Thierry Neuville and Nicolas Gilsoul were the defending rally winners. The Finnish crew of Kalle Rovanperä and Jonne Halttunen are the reigning winners of the World Rally Championship-2, but did not enter the rally this year. There were no defending crews in the World Rally Championship-3 category since no crews entered here last year.

Jari-Matti Latvala and Miikka Anttila won their first rally victory since 2017 Rally Sweden. Their team, Toyota Gazoo Racing WRT, were the manufacturers' winners. The M-Sport Ford WRT crew of Alberto Heller and José Diaz won the World Rally Championship-2 category in a Škoda Fabia R5. In the World Rally Championship-3, there were no classified finishers.

Defending world champions Sébastien Ogier and Julien Ingrassia took fifth place, which was enough for them to secure their sixth consecutive drivers' and co-drivers' titles respectively. Following a win and a 4th-place finish, Toyota Gazoo Racing WRT won their first manufacturers' title since 1999. In the WRC-3 championships, Enrico Brazzoli and Luca Beltrame still secured the titles although the Italian crews retired from the event.

Background

Championship standings prior to the event
Defending world champions Sébastien Ogier and Julien Ingrassia entered the round with a three-point lead over the defending rally winners Thierry Neuville and Nicolas Gilsoul. Ott Tänak and Martin Järveoja were third, a further twenty points behind. In the World Rally Championship for Manufacturers, Toyota Gazoo Racing WRT held a twelve-point lead over Hyundai Shell Mobis WRT.

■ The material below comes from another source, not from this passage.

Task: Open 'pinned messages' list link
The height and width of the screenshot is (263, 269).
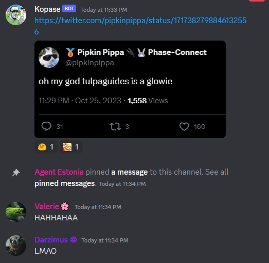Action: [x=64, y=183]
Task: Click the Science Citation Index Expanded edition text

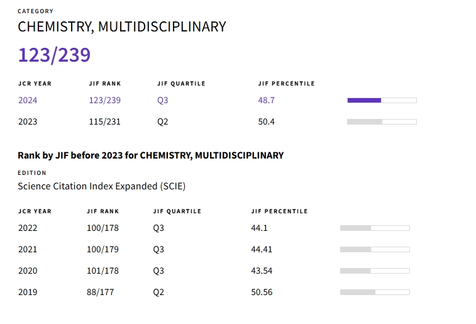Action: point(101,186)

In the World Rally Championship-2 standings, newly-crowned champions Jan Kopecký and Pavel Dresler lead the drivers' and co-drivers' standings by thirty-three points. Pontus Tidemand and Jonas Andersson were in second, while the Finnish crew of Kalle Rovanperä and Jonne Halttunen were another twenty-one points behind in third. However, all of them did not participate in the event. In the teams' championship, Škoda Motorsport II held a seventeen-point lead over sister team Škoda Motorsport.

In the World Rally Championship-3 standings, Enrico Brazzoli and Luca Beltrame held a slender one-point lead over Taisko Lario and Tatu Hämäläinen, while 2018 Junior World Rally champions Emil Bergkvist and Johan Johansson were in third, eleven and seventeen points further behind in the drivers' and co-drivers' standings respectively. In the teams' championship, ACI Team Italia led Castrol Ford Team Turkiye by sixteen points.

Entry list
The following crews were entered into the rally. The entry list consisted of twenty-nine crews, including twelve World Rally Car entries, four entries in the World Rally Championship-2 and two in the World Rally Championship-3.

Report

Leg 1
Coming into Coffs Harbour, Sébastien Ogier was the championship leader. Being first on the road, he had to endured the lack of grip. He ended the day in seventh after title contender Thierry Neuville suffered a rear-left puncture in the second pass of Sherwood, which dropped him down to tenth overall. Another title rival Ott Tänak also had some issue. His Yaris' engine took on water in a river crossing, which tore the front aero from his car and affected its handling. The Estonian eventually finished in fifth overall, 16.9 seconds off the lead.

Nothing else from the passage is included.